Шестнадцать лет спустя Уайт вернулся к этой же теме, усилив акцент на свободе историка придавать прошлому любой вид, на который только способно его воображение. Зависимость этого воображения от авторитета фактической истины сформировалась, по мысли Уайта, вследствие особой «политики интерпретации», которая с начала XIX века проводилась в интересах «антиреволюционных и консервативных режимов» и была нацелена на то, чтобы превратить историческую дисциплину «в блюстителя реализма в политическом и социальном мышлении»[38 - White H. The Politics of Historical Interpretation: Discipline and De-Sublimation // Critical Inquiry. 1982. № 9. P. 117, 118.]. Профессиональная историография возникла как противоядие от всевозможного утопизма, без которого немыслима радикальная политика слева или справа. Исторический факт, таким образом, является продуктом «дисциплинированного исторического стиля», специально созданного для того, чтобы находить утешительный моральный порядок там, где, по словам Шиллера, «между благополучием и благонамеренным поведением нет и следа гармонии»[39 - Мой перевод цитаты из английского издания «О возвышенном» Ф. Шиллера, которую приводит Уайт в этой статье. См.: White H. The Politics of Historical Interpretation. P. 125–126.]. Поэтому чтобы заставить прошлое служить будущему, нужно вернуть истории ее крайне неуютное, возвышенное (sublime) измерение, последовательной доместикацией которого занималась профессиональная историография с момента своего возникновения. Как пишет Уайт, политические идеологии Нового времени лишили историю того рода бессмысленности, которая только и могла пробуждать моральное чувство в живых людях, заставляя их менять свою жизнь и жизнь своих детей, и наделять ее смыслом, за который только они сами несут ответственность. Нельзя совершить политически результативный переход от «вещей, какими они были или есть в действительности», к моральной убежденности в том, что «всё должно быть по-другому», не испытывая чувства отвращения и не вынося приговора тем условиям, которые нужно отменить[40 - Ibid. P. 129.].
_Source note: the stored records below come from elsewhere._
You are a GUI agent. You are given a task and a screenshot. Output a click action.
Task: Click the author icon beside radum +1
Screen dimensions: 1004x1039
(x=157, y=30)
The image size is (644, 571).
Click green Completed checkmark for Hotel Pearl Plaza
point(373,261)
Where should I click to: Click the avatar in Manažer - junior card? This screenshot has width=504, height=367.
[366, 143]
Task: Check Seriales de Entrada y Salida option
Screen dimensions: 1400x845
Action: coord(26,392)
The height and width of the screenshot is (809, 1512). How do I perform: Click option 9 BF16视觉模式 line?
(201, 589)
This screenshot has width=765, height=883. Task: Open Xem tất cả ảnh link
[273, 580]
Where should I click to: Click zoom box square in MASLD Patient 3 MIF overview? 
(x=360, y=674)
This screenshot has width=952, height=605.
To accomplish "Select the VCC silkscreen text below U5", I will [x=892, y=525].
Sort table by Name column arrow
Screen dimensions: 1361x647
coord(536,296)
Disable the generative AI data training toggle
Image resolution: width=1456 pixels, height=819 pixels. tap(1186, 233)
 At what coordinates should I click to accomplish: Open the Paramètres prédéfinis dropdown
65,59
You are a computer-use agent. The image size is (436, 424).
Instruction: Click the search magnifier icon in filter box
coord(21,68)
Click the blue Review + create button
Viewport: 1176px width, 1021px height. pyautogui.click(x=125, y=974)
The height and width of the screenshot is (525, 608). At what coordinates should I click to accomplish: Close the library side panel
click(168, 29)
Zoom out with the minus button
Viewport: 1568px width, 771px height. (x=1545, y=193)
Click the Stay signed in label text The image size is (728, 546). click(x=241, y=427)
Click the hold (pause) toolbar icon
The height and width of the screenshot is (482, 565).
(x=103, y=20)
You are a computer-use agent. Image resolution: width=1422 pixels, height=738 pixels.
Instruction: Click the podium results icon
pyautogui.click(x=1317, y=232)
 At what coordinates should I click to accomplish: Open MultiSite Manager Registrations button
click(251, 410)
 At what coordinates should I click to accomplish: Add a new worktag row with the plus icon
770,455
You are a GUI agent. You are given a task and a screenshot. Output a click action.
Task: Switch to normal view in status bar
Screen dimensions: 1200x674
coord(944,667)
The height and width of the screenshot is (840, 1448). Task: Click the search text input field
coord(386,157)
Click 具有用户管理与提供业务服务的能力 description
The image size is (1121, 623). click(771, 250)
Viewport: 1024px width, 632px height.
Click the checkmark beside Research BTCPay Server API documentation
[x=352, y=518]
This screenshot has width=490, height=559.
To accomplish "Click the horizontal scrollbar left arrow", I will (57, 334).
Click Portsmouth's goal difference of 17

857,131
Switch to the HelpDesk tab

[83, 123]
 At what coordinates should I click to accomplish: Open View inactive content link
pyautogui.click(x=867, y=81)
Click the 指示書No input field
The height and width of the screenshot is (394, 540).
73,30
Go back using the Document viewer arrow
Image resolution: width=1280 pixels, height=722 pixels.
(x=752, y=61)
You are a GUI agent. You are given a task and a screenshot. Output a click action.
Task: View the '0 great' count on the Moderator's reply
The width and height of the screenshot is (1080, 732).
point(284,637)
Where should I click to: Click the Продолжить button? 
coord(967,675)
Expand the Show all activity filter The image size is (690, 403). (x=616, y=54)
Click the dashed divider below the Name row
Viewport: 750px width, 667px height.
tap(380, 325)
Даже марксизм, к которому Уайт всегда относился с глубокой симпатией за то, что он «может объяснять капитализм»[41 - Цит. по: Domanska E. Hayden White and liberation historiography. P. 4.], не устраивает его в качестве философии истории. Марксизм «антиутопичен», он побуждает нас видеть в истории не «возвышенное зрелище», а «познаваемый процесс, различные части, стадии, эпохи и даже отдельные события которого прозрачны для сознания, способного придавать им смысл тем или иным образом»[42 - White H. The Politics of Historical Interpretation. P. 129.]. И в этом своем качестве марксизм ничуть не лучше буржуазной прогрессистской идеологии, но, что гораздо печальнее, он хуже фашизма, поскольку последний не видит в прошлом никаких препятствий для реализации своих планов. «Возможно, что фашистская политика, – пишет Уайт, – это отчасти цена, которую приходится платить за одомашнивание исторического сознания, должное выступать против него»[43 - Ibid. P. 130. Именно здесь К. Гинзбург заподозрил сильное влияние Джентиле на Уайта. См. выше сноску 1 на с. 8 наст. изд.].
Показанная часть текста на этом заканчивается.